Stored items ::
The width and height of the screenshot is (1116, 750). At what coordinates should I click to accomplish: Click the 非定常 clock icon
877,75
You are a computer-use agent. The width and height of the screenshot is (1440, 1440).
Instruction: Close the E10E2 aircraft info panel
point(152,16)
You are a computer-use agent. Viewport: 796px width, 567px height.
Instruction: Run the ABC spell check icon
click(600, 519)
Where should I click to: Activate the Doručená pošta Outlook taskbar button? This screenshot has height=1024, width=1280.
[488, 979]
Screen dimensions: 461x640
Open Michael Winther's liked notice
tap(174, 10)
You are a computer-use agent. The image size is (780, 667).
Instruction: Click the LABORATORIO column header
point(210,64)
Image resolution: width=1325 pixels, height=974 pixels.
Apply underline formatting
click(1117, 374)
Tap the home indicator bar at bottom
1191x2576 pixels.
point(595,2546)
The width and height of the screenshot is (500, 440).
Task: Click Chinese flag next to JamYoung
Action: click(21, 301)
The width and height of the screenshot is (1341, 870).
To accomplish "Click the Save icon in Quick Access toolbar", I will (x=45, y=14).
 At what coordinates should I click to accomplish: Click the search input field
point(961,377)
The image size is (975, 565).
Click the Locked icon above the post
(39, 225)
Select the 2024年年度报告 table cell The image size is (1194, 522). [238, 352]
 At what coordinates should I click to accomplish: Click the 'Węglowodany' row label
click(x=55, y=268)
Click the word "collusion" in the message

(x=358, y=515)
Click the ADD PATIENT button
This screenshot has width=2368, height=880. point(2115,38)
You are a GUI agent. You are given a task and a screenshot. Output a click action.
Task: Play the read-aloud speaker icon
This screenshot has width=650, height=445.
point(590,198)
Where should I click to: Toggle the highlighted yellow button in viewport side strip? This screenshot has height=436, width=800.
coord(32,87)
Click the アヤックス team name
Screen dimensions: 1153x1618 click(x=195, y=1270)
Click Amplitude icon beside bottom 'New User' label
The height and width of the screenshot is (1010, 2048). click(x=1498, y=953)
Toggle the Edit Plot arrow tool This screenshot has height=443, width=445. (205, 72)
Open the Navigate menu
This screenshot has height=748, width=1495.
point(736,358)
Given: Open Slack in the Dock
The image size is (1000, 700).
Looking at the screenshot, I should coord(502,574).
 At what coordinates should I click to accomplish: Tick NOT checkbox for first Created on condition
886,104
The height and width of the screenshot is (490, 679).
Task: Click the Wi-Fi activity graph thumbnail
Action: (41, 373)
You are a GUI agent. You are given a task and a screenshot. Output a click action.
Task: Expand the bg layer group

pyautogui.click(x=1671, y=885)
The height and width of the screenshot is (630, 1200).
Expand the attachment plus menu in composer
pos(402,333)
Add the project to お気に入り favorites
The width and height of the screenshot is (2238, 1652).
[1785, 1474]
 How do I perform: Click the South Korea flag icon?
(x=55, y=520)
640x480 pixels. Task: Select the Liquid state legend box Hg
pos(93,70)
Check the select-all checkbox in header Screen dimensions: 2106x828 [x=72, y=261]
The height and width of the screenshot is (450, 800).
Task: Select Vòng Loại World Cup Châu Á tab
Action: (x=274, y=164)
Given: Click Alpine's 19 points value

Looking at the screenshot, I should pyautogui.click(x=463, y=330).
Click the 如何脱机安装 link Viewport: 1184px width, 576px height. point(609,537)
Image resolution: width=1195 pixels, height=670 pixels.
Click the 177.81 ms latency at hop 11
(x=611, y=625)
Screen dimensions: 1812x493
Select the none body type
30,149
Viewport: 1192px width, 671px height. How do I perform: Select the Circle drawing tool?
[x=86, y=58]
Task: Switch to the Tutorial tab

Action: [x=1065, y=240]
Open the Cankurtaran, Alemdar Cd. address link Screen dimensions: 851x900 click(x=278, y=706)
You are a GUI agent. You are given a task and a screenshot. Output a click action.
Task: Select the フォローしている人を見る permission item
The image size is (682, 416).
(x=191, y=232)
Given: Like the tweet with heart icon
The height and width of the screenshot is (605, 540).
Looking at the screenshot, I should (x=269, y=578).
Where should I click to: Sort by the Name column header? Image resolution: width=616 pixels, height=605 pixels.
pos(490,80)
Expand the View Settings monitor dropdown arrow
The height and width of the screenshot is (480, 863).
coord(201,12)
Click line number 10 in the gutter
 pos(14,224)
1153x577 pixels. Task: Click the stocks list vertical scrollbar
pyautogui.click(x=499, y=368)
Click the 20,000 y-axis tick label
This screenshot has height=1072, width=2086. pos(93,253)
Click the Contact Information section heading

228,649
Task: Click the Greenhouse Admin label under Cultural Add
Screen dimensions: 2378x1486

Work instructions :: Return, from the data, each line that has the word "link" in it.

Exercise result ::
Click the 如何脱机安装 link Viewport: 1184px width, 576px height. point(609,537)
Open the Cankurtaran, Alemdar Cd. address link Screen dimensions: 851x900 click(x=278, y=706)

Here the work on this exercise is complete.